-- Data to examine follows --
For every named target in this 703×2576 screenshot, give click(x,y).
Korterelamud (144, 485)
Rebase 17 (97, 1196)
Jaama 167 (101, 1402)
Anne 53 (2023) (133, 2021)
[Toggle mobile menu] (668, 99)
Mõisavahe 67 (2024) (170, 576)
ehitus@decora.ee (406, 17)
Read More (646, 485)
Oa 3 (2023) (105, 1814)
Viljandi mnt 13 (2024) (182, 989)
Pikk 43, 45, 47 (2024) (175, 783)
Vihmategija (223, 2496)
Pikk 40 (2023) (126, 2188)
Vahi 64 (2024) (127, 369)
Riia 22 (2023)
-- Data to examine concluded --
-- Data to examine follows --
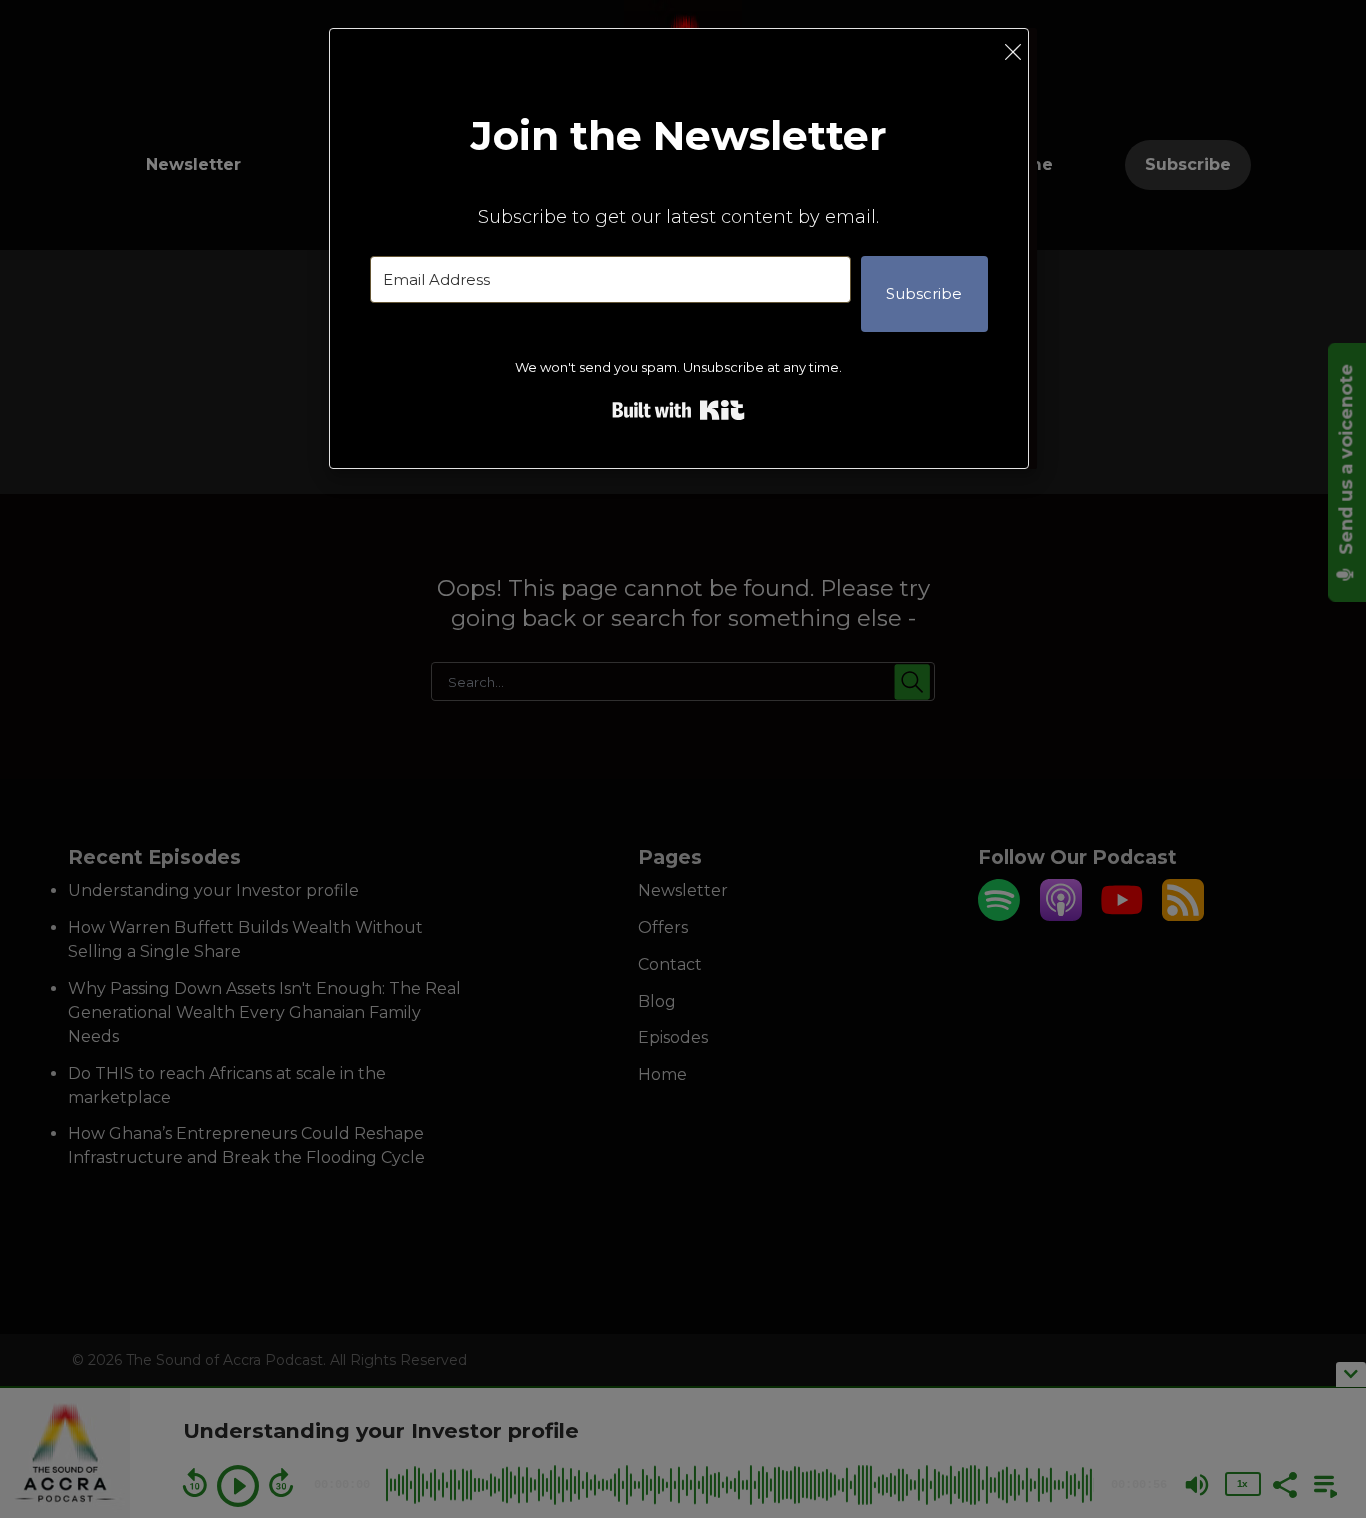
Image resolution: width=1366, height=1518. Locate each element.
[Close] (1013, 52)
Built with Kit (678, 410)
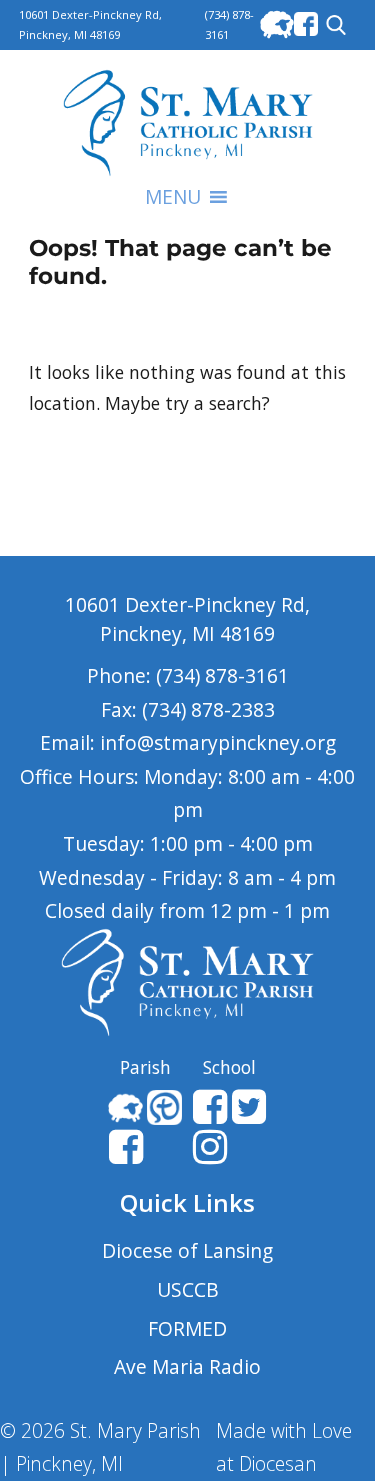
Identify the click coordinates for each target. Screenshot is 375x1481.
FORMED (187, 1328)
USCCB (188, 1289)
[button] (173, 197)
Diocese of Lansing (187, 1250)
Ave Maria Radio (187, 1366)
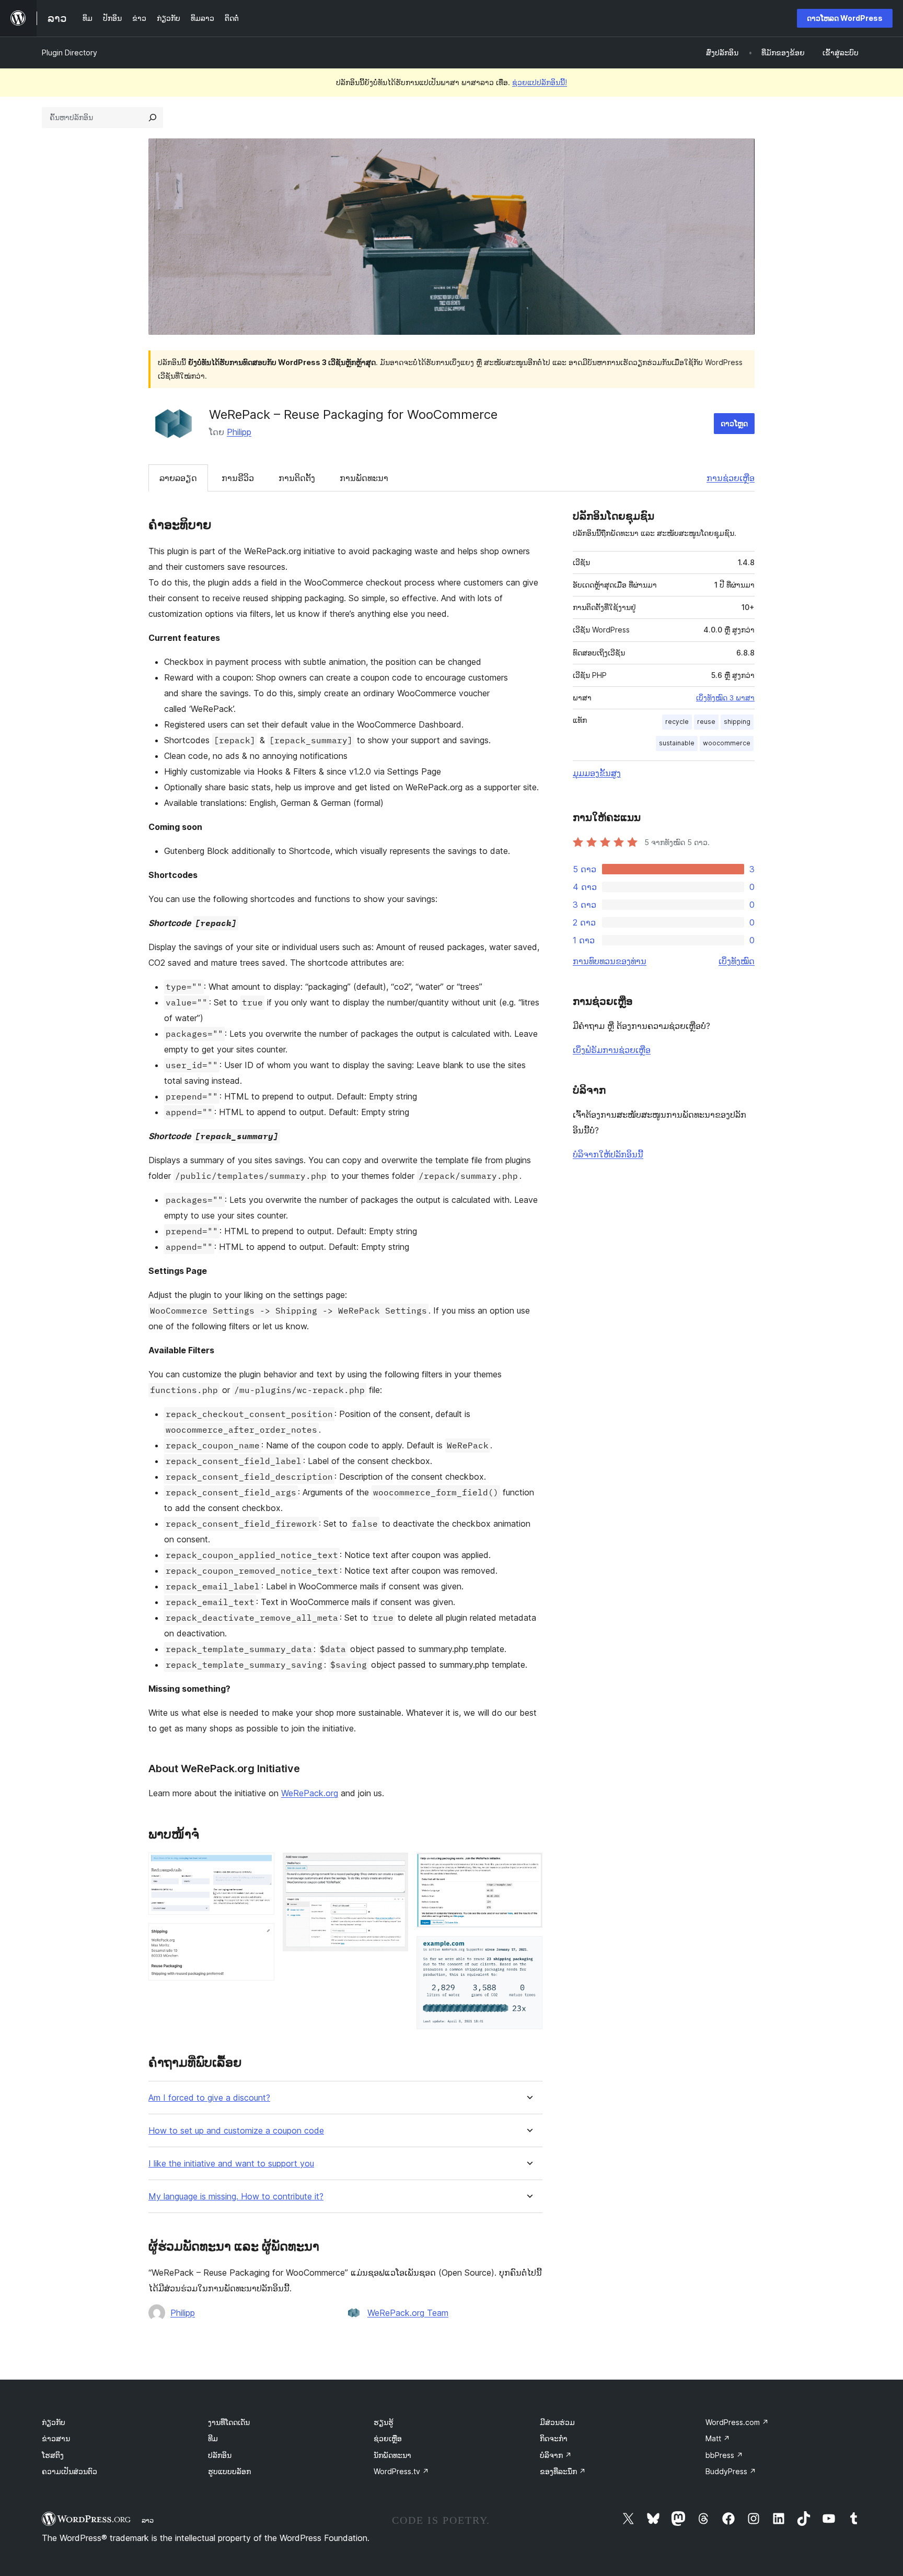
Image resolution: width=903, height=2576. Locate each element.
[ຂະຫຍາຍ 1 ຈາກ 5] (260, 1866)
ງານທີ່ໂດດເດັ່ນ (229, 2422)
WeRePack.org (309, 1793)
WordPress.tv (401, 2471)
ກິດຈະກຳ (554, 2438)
-- Data to examine concluded --
Work required :: Print, exactly, each line above from the one with "FORMED (187, 1328)" to the one with "ກິດຈະກຳ (554, 2438)", end lines included. Leave pictures out of it.

Result ::
FORMED (187, 1328)
USCCB (188, 1289)
[button] (173, 197)
Diocese of Lansing (187, 1250)
Ave Maria Radio (187, 1366)
Image resolution: width=903, height=2576. Locate each element.
[ຂະຫຍາຍ 1 ຈາກ 5] (260, 1866)
ງານທີ່ໂດດເດັ່ນ (229, 2422)
WeRePack.org (309, 1793)
WordPress.tv (401, 2471)
ກິດຈະກຳ (554, 2438)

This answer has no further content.